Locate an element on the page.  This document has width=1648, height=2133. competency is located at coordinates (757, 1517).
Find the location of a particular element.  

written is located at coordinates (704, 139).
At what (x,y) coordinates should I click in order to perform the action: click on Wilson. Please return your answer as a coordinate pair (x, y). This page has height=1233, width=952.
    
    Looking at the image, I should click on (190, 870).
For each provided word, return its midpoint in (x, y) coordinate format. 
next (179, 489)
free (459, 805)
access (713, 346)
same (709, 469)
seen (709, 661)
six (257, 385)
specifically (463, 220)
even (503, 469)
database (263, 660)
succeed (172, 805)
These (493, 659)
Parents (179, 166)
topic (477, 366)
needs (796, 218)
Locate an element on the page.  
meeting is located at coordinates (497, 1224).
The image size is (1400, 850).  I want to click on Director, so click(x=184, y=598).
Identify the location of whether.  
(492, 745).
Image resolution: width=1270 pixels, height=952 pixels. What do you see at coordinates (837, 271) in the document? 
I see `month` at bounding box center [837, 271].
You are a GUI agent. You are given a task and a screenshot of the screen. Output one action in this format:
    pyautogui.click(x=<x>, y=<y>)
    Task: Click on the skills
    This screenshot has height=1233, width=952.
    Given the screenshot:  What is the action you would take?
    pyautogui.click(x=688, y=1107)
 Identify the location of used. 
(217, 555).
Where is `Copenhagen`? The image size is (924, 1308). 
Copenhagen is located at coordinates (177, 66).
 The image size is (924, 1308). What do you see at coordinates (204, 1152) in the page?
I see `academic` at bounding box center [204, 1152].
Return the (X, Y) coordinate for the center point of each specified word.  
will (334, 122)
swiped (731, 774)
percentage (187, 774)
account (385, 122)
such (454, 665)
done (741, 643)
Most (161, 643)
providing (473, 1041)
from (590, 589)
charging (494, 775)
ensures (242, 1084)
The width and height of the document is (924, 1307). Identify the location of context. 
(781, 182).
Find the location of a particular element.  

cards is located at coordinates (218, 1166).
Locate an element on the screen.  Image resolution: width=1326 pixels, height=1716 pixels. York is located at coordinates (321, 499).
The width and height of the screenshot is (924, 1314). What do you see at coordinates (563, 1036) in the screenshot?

§ Work required: Recast everything from the line containing "from (590, 589)" down to the last line above as a Markdown table with two columns, No. (the row number) and Line (the text of that line). Leave out blank lines.

§ Exercise response:
| No. | Line |
|---|---|
| 1 | from (590, 589) |
| 2 | charging (494, 775) |
| 3 | ensures (242, 1084) |
| 4 | The width and height of the document is (924, 1307). Identify the location of context.  |
| 5 | (781, 182). |
| 6 | Find the location of a particular element.   |
| 7 | cards is located at coordinates (218, 1166). |
| 8 | Locate an element on the screen.  Image resolution: width=1326 pixels, height=1716 pixels. York is located at coordinates (321, 499). |
| 9 | The width and height of the screenshot is (924, 1314). What do you see at coordinates (563, 1036) in the screenshot? |